HHS issued a long-awaited proposed rule on Thursday that excludes the rebates drugmakers pay to pharmacy benefit managers on Medicare Part D plans from protections from anti-kickback laws.

The proposed rule also applies to safe harbor protections for Medicare managed-care organizations.

The agency instead will propose new safe harbor protections to protect certain PBM service fees and another protection for certain price reductions made at the point of sale.

“This proposal has the potential to be the most significant change in how Americans’ drugs are priced at the pharmacy counter, ever, and finally ease the burden of the sticker shock that millions of Americans experience every month for the drugs they need,” HHS Secretary Alex Azar said in a statement.

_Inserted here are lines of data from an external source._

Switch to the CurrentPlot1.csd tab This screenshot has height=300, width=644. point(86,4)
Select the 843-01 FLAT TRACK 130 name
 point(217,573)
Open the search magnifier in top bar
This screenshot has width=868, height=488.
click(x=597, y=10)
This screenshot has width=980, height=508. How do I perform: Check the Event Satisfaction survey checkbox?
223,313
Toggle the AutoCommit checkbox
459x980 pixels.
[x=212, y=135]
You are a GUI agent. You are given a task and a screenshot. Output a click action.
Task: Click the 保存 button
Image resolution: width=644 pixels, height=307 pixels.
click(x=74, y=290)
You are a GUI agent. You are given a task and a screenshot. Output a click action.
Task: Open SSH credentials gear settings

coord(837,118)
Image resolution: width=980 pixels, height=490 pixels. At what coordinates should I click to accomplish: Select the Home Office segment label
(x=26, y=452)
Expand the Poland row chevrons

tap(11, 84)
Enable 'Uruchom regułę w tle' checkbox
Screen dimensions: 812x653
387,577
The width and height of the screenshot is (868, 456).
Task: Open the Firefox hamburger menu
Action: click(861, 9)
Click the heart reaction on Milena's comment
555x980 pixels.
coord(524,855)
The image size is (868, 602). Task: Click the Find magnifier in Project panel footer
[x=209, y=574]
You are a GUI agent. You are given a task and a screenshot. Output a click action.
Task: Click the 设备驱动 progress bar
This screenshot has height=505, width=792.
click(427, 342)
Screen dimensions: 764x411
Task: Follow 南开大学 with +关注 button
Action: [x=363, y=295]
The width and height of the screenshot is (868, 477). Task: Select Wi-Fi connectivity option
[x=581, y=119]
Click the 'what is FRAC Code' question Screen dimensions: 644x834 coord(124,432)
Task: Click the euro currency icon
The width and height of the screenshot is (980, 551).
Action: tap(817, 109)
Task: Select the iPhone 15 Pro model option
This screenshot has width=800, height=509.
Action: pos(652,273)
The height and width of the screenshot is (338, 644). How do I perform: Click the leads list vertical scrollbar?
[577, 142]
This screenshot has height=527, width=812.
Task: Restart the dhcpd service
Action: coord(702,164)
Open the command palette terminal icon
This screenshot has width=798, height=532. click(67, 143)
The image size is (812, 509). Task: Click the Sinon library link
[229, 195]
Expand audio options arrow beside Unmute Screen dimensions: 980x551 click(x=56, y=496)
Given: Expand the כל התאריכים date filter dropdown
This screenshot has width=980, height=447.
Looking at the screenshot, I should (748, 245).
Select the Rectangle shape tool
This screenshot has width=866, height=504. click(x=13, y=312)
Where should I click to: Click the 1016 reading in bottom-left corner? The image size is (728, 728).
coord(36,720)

Under the proposal, price reductions offered by drugmakers to PBMs, Medicare Part D and managed care plans would not receive safe harbor protection as “discounts.” This would mean that such rebates could be subject to prosecution under the Anti-Kickback Statute if the rule is finalized.

HHS has been railing on drug rebates since May, when the Trump administration unveiled its drug pricing blueprint. The agency has said that the rebates to PBMs and plans do not get transferred to the patient.

PBMs and Part D plans can score higher rebates when a drug’s list price rises, since they’re generally a percentage of that price, the administration argues. Rather than protect those rebates with a safe harbor protection, HHS wants to offer an exception for price reductions given to patients at the pharmacy counter.

Another proposed safe harbor would protect a flat service fee paid to PBMs by manufacturers for services they provide such as medical education, data monitoring or data management.

Currently the fees are often calculated into the list price of a drug product, and that could “function as a disguised kickback,” the proposed rule said.

HHS added that the terms of PBM agreements with drugmakers should be “transparent to health plans. Health plans may be better able to identify and protect themselves from conflicts of interest if they know with some specificity the fees manufacturers are paying PBMs and the services PBMs are rendering manufacturers.”

The Pharmaceutical Research and Manufacturers of America, the industry’s top lobbying group, immediately praised the rule for focusing on patients.

“We need to ensure that the $150 billion in negotiated rebates and discounts are used to lower costs for patients at the pharmacy,” said Stephen Ubl, president and CEO of PhRMA.

However, the Pharmaceutical Care Management Association, the main PBM lobbying group, blasted eliminating the safe harbor protection for rebates.

The move would “increase drug costs and force Medicare beneficiaries to pay higher premiums and out-of-pocket expenses, unless there is a viable alternative for PBMs to negotiate on behalf of beneficiaries,” the group said in a statement.

The proposed rule projects that if the rule leads to lower prices then it could raise Medicare premiums by three dollars a month. But any increase in premiums would be more than offset by the lower drug prices, according to a senior administration official on a Thursday call with reporters.

HHS will accept comments on the proposal for the next 60 days. Once the proposed rule is finalized, then industry will have 60 days to implement it.